Below are the records. Retype exactly the lines between the lines holding "Testirali smo MOVA" and "aktivne teme (725, 147)", inclusive.

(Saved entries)
>>>>

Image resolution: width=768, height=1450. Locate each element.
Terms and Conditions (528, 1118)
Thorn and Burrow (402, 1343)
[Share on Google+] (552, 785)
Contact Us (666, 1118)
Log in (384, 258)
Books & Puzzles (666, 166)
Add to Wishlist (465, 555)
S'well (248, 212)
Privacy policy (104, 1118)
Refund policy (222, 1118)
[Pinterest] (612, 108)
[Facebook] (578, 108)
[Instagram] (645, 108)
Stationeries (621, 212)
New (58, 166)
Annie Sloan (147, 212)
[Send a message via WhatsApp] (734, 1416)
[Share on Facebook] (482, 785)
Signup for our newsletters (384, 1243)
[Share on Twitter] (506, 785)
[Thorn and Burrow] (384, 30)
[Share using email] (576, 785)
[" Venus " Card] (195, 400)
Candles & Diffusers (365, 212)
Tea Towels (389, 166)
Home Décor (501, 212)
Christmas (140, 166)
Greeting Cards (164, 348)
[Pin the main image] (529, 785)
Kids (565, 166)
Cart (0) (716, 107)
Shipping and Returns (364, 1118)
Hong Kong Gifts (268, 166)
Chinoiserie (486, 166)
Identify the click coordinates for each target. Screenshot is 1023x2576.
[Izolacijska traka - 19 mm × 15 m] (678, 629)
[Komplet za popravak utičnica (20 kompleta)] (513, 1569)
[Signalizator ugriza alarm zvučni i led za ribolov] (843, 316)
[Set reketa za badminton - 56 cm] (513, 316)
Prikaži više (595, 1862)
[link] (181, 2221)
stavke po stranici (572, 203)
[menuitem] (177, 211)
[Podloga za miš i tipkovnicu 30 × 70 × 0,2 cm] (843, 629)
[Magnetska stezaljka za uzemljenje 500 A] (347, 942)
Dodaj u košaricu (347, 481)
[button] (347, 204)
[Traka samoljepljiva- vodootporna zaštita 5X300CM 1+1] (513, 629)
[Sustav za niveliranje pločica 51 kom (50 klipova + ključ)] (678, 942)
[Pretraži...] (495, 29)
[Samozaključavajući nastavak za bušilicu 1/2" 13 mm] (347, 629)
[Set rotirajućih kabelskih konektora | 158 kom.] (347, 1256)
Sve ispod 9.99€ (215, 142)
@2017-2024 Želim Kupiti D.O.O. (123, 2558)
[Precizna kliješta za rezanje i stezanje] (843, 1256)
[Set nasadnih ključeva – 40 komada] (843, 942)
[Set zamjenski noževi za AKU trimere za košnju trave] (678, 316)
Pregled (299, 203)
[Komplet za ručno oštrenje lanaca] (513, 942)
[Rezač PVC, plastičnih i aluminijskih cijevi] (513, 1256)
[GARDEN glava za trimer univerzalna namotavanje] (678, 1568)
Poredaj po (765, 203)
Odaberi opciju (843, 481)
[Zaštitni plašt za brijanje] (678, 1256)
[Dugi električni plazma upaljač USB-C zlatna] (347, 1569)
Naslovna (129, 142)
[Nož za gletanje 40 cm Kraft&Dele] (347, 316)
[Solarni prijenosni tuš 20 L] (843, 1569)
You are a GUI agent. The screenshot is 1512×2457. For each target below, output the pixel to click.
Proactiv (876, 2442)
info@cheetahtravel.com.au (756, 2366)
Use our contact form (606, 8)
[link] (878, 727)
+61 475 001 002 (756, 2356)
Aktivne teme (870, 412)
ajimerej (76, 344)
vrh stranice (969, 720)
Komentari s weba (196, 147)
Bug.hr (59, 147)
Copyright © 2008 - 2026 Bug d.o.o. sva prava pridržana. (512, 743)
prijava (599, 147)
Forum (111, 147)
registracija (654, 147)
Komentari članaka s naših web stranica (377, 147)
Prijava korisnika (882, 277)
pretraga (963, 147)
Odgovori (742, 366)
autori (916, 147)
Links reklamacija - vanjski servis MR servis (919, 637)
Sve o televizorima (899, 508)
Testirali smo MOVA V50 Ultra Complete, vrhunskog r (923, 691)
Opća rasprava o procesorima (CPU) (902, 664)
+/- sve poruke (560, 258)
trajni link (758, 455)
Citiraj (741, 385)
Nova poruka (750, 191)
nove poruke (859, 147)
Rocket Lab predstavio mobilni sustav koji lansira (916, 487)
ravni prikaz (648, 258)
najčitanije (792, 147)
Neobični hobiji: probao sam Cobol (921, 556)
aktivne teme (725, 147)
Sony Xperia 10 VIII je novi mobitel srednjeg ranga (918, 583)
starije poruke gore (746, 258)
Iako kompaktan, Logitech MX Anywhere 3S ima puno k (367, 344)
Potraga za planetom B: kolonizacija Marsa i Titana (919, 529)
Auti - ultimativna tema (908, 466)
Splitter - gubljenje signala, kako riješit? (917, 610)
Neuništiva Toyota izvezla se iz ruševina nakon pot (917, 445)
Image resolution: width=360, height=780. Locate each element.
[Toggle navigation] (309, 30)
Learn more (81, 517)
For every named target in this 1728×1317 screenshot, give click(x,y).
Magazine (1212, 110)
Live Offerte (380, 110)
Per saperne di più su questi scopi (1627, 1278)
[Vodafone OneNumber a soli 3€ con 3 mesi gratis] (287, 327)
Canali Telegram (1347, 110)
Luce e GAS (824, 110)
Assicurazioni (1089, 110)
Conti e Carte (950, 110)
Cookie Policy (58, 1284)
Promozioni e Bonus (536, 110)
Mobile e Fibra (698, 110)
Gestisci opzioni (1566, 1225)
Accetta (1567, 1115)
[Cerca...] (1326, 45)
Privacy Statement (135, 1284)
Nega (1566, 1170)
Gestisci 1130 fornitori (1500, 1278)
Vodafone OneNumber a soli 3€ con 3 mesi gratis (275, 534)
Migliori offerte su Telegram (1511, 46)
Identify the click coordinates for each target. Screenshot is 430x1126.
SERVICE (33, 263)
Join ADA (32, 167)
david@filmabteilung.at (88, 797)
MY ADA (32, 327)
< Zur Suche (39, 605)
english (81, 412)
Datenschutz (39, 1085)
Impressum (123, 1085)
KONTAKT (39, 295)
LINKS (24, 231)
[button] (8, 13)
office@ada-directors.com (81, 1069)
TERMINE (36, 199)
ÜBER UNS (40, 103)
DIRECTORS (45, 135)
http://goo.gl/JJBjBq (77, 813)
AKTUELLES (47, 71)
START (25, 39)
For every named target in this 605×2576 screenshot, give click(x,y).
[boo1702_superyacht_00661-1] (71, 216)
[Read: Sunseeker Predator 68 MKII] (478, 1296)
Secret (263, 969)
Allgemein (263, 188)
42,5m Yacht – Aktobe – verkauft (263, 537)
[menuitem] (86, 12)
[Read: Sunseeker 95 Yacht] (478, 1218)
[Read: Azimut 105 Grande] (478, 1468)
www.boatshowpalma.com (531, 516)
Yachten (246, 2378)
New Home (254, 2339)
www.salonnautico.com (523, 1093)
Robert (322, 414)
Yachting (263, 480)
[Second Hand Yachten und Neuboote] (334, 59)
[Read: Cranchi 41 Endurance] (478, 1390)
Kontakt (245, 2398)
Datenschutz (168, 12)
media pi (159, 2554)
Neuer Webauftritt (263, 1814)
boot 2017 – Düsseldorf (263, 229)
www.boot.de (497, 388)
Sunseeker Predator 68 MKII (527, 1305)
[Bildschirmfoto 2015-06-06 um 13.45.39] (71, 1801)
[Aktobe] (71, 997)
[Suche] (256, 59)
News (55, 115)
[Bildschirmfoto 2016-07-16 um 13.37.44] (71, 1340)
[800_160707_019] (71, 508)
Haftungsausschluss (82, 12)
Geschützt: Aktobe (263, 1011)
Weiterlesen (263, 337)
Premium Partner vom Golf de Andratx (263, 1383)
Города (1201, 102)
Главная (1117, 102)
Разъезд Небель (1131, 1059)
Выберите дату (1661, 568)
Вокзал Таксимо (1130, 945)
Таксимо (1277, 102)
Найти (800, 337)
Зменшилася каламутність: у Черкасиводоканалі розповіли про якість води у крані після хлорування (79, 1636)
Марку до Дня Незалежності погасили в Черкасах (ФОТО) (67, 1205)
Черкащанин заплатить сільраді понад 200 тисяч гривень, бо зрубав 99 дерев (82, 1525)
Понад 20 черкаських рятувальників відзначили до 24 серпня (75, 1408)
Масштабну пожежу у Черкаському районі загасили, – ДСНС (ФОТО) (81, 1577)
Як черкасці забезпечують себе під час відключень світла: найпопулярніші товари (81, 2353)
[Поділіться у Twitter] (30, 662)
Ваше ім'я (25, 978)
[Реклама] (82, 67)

<<<<

• **Result of this exercise**:
Testirali smo MOVA V50 Ultra Complete, vrhunskog r (923, 691)
Opća rasprava o procesorima (CPU) (902, 664)
+/- sve poruke (560, 258)
trajni link (758, 455)
Citiraj (741, 385)
Nova poruka (750, 191)
nove poruke (859, 147)
Rocket Lab predstavio mobilni sustav koji lansira (916, 487)
ravni prikaz (648, 258)
najčitanije (792, 147)
Neobični hobiji: probao sam Cobol (921, 556)
aktivne teme (725, 147)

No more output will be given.